» What you are asked to do
In the following material, identify every line holding the string "computer" and return it.

____________

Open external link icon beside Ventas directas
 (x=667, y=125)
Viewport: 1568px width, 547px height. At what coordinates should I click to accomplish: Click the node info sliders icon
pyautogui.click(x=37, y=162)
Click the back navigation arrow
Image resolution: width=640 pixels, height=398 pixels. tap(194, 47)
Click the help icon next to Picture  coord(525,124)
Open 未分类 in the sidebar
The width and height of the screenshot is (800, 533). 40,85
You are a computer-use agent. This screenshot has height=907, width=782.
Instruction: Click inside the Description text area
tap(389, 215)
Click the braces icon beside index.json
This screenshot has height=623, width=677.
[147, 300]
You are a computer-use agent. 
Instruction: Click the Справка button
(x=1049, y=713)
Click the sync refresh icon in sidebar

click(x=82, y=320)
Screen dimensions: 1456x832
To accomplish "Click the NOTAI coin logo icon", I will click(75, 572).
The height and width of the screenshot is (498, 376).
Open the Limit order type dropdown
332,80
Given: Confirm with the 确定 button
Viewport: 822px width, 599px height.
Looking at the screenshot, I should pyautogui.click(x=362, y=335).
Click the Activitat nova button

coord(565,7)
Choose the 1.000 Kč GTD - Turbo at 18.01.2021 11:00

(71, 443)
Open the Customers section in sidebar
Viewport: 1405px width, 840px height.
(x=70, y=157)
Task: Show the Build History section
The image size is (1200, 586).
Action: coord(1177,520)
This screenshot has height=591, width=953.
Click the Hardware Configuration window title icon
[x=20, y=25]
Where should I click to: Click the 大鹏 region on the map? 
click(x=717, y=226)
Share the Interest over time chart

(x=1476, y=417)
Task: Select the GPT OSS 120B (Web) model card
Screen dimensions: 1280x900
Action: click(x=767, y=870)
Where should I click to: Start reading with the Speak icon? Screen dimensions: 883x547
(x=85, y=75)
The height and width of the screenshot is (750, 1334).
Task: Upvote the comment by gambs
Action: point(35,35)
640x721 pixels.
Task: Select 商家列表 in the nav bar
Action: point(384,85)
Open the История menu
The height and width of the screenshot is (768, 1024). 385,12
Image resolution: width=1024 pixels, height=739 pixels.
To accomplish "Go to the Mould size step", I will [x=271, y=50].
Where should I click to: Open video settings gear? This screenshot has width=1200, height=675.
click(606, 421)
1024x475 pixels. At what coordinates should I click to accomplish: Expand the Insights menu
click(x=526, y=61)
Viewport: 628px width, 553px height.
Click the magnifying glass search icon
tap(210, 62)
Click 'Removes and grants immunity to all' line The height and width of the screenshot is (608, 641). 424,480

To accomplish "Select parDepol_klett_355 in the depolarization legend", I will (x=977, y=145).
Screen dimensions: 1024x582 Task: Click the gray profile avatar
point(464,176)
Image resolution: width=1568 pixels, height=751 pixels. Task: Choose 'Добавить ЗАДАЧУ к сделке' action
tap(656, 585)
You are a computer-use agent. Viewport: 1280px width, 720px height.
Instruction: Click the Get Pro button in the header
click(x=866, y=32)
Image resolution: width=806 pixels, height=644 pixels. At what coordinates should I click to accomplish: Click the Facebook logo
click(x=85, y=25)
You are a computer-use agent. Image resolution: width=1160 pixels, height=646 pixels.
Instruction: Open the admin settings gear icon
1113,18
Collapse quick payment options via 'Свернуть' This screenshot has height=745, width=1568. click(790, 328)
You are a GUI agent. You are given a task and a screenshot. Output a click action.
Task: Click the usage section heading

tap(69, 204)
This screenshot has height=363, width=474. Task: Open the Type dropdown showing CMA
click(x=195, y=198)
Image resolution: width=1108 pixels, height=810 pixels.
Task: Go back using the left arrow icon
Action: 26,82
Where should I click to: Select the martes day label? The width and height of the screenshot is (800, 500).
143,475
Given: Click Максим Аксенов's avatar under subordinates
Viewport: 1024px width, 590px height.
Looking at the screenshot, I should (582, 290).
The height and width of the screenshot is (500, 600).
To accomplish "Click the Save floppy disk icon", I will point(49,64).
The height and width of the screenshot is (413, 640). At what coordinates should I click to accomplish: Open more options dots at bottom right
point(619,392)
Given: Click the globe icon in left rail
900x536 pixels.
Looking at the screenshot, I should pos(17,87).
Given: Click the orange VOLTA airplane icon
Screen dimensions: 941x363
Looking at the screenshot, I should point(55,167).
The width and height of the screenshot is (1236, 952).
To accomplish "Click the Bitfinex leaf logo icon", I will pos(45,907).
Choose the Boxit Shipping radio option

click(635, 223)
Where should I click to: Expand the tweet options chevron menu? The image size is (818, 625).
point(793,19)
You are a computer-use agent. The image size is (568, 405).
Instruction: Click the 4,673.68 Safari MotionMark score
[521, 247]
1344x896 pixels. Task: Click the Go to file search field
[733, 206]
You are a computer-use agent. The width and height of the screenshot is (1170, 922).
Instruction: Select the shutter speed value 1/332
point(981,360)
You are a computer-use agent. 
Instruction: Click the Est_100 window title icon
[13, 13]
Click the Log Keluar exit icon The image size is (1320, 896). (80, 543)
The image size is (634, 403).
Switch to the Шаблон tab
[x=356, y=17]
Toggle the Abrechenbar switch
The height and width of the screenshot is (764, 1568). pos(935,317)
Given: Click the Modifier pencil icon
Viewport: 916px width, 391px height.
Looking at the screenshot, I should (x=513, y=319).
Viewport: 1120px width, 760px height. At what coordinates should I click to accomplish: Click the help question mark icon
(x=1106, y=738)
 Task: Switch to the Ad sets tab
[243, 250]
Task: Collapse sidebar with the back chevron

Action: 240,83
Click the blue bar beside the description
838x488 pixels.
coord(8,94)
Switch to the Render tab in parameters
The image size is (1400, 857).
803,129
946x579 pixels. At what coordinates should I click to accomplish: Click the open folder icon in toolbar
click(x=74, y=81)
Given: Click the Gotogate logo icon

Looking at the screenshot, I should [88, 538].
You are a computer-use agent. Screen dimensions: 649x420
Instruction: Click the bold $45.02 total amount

____________

» Answer area
You are a computer-use agent. This screenshot has height=907, width=782.
You are a computer-use agent. 
You are a computer-use agent. Viewport: 1280px width, 720px height.
You are a computer-use agent. Image resolution: width=1160 pixels, height=646 pixels.
You are a computer-use agent. The image size is (568, 405).
You are a computer-use agent. The width and height of the screenshot is (1170, 922).
You are a computer-use agent. 
You are a computer-use agent. Screen dimensions: 649x420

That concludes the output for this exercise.